De forma mais geral, Clapham argumentou em War (Oxford University Press), o ato de guerra cria uma zona livre de lei; “A ideia de guerra frequentemente opera para legitimar algo que de outra forma seria ilegal. Matar pessoas é normalmente proibido; destruir propriedade é normalmente algo que deve ser punido ou compensado; apreender propriedade é normalmente roubo; prender pessoas deve ser justificado por meio de procedimentos elaborados. Mas quando alguém pode alegar 'há uma guerra acontecendo', as justificativas para matar, destruir, apreender e internar aparentemente se tornam autoevidentes.”

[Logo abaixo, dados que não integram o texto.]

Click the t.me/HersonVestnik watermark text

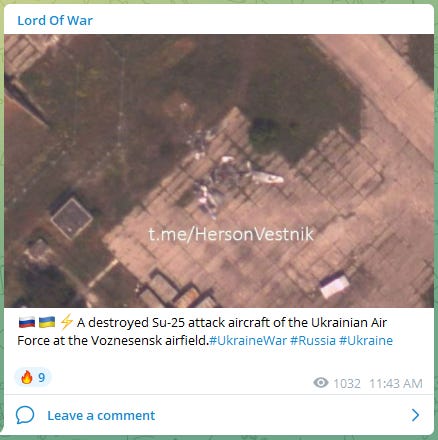231,234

Não há limites para o que as partes em guerra podem fazer? As zonas de guerra se tornaram “zonas livres de lei”?

Um exemplo recente do ponto do Professor Clapham sobre violações contínuas do direito internacional é o envio de minas terrestres antipessoal dos Estados Unidos para a Ucrânia. Atualmente, 164 estados ratificaram ou aderiram a um tratado que proíbe o uso de minas antipessoal, incluindo a Ucrânia. Ao usar minas terrestres, a Ucrânia está em clara violação de suas obrigações do tratado. (A cumplicidade dos Estados Unidos nessa violação também deve ser considerada.)

A violação contínua do DIH e do direito internacional o enfraquece a tal ponto que ele perde sua legitimidade? Se há violações diárias em todo o mundo, qual é o valor dos tratados e convenções quando os violadores ficam impunes sem nenhuma mudança em seu comportamento? (As possibilidades reduzidas de viagem de Putin não são uma mudança fundamental em seu comportamento.)

Qual é o valor do Estado de direito hoje? Se a lei é o civilizador gentil, no uso popular da frase pelo historiador jurídico finlandês Martti Koskenniemi, estamos indo além da gentileza? Talvez estejamos vendo mais e mais lugares excepcionais como zonas livres de impostos, portos francos, zonas econômicas especiais, zonas de comércio exterior ou cidades charter que agora deveriam ser rotuladas como “zonas livres de lei”. (Há também “zonas livres de direitos humanos” para requerentes de asilo retidos em Manus e Nauru.) Todos esses lugares são exceções às práticas padrão.

Em muitos casos, a lei é uma ficção, na frase de Lon Fuller. Quando as leis são continuamente violadas, com os violadores não tendo nenhuma mudança de comportamento ou punição, as leis realmente existem? Se as leis não são aplicadas, elas permanecem meramente uma ficção?

O conceito de “zonas livres de lei” mostra a realidade crescente por trás da ficção jurídica. Estamos testemunhando uma tendência crescente dentro dos EUA e no exterior para que autoridades e empresas operem fora das normas legais aceitas. Em termos de “zonas livres de lei”, o “estado de exceção” de Giorgio Agamben está rapidamente se tornando o novo normal.